A new study published in the British Medical Journal found women who consume a "prudent" diet high in fruits, vegetables and whole grains have a lower risk of preterm delivery.
Preterm delivery is defined as one between 22 and 37 weeks of pregnancy and is associated with adverse health effects.
Building on previous evidence concerning maternal diet and unborn children, researchers in Norway, Iceland and Sweden used data from the Norwegian Mother and Child Cohort Study to analyze preterm births among 66,000 women between 2002 and 2008. Participants who successfully delivered one baby, were diabetes-free and completed a validated food frequency questionnaire on dietary habits from the first four to five months of pregnancy were included in the study.

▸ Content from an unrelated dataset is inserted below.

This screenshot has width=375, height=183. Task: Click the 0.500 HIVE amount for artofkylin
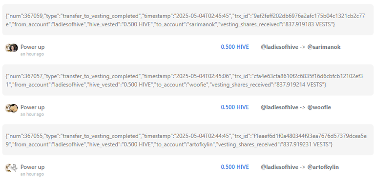click(x=235, y=167)
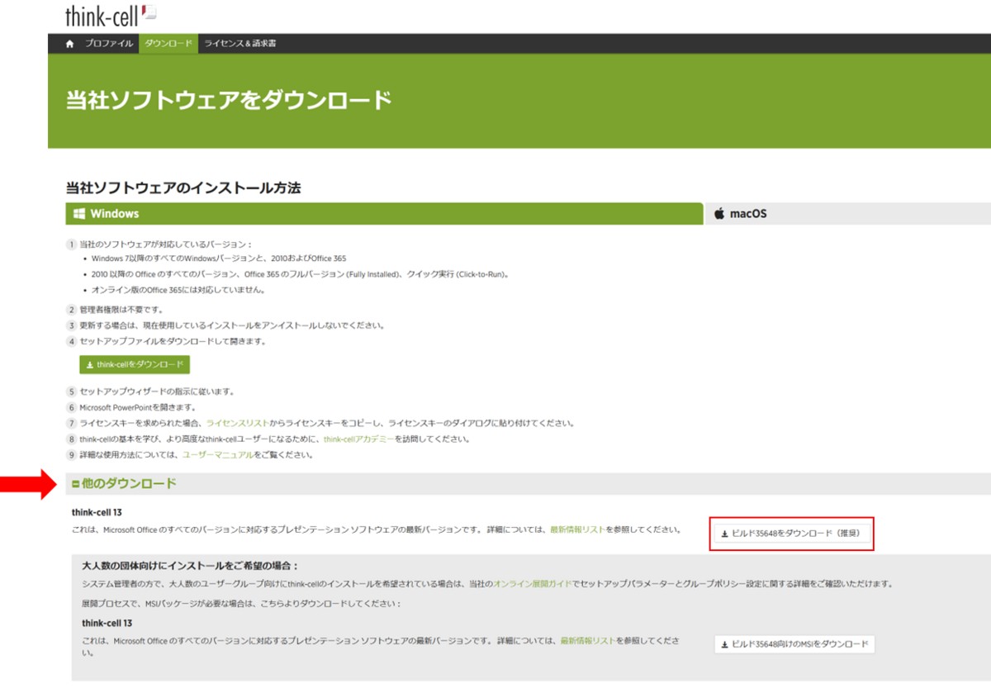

Factors believed to affect results include mother's age, education and history of preterm births. Researchers identified three distinct dietary patterns: "prudent," "Western" and "traditional." The "prudent" diet consisted of vegetables, fruits, oils, whole grain cereals, fiber-rich bread, poultry and water. "Western" included sweet and salty snacks, desserts, white bread and processed meat products, while "traditional" featured cooked vegetables, low fat milk, potatoes, fish and gravy.
Out of the 66,000 women, 3,505, or 5.3 percent, had preterm deliveries. The research team found the "prudent" diet linked to lowered risk of preterm delivery, particularly among women having their first baby. A reduced risk was linked to the "traditional" diet as well.
Researchers note pregnant women should increase their intake of "prudent" diet foods, saying this is more important than a total exclusion of processed food, fast food, snacks and junk food.